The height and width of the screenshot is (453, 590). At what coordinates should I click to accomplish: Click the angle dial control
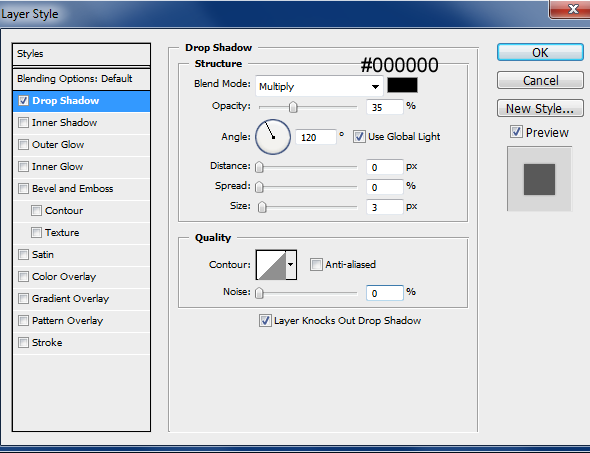tap(273, 137)
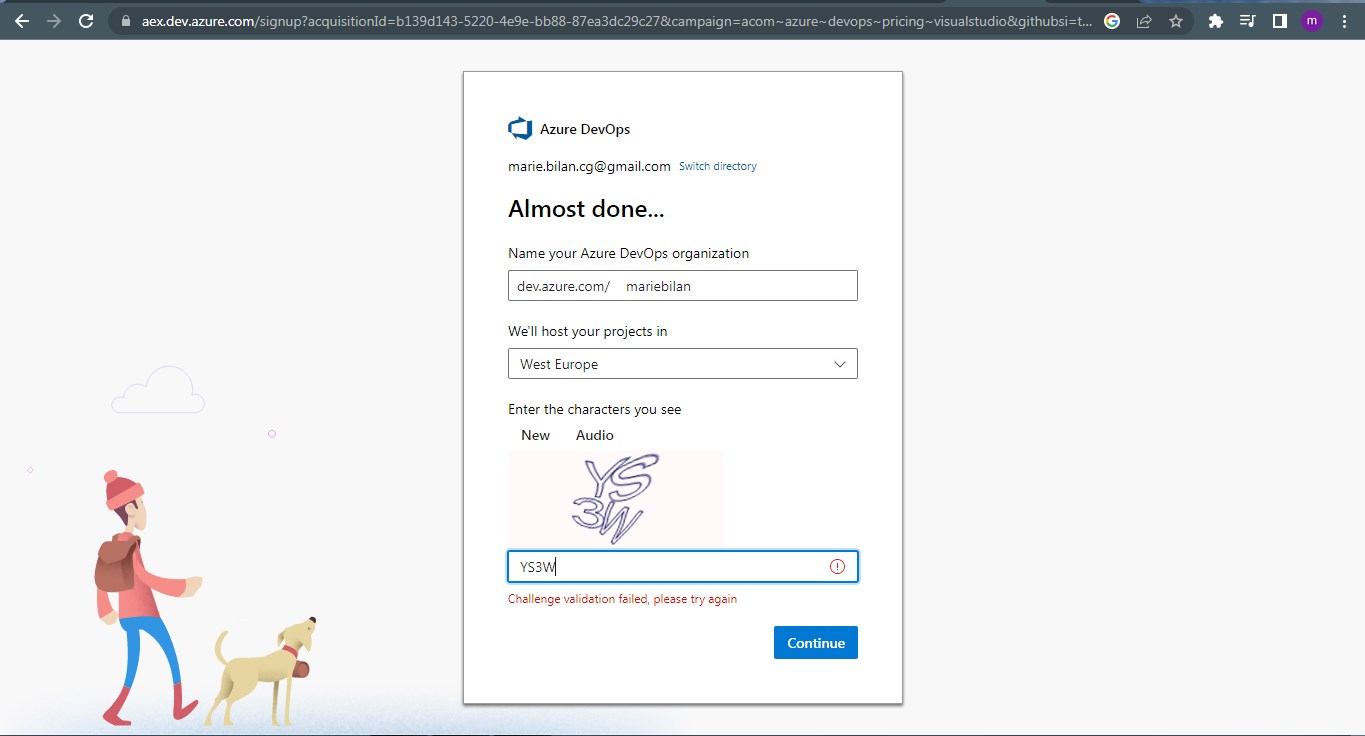Click the Continue button
The height and width of the screenshot is (736, 1365).
click(815, 642)
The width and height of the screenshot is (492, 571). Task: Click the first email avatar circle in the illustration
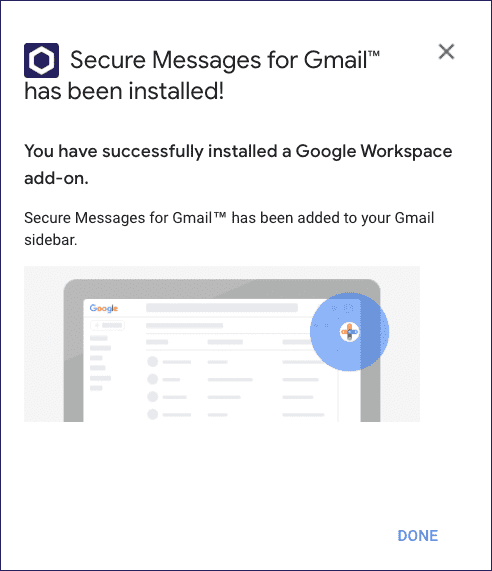pos(153,362)
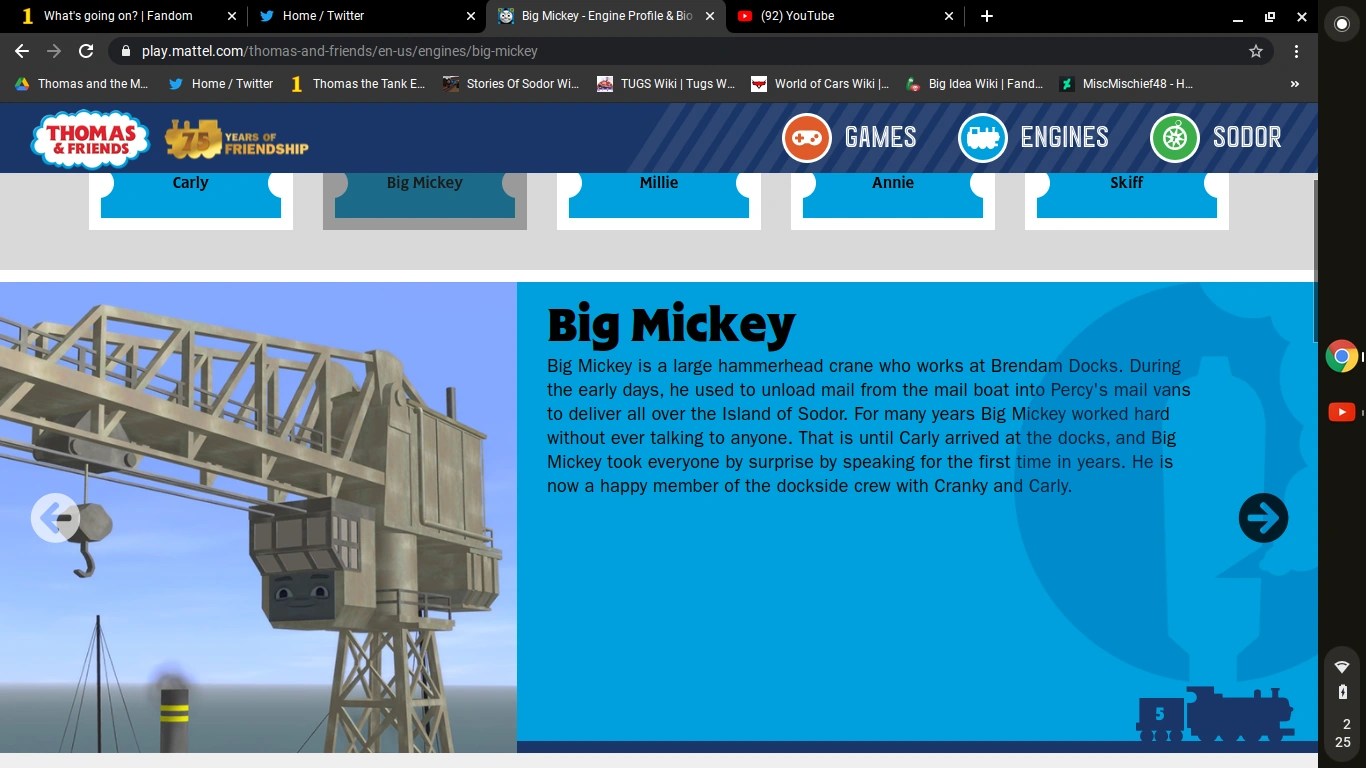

# # # # # # #

● Directions: Without the pictures, give the entries above back exactly.

● Task output:
The height and width of the screenshot is (453, 590). At what coordinates should I click to accomplish: Click the angle dial control
tap(273, 137)
Click the Continue button
The height and width of the screenshot is (736, 1365).
click(815, 642)
The width and height of the screenshot is (492, 571). Task: Click the first email avatar circle in the illustration
pos(153,362)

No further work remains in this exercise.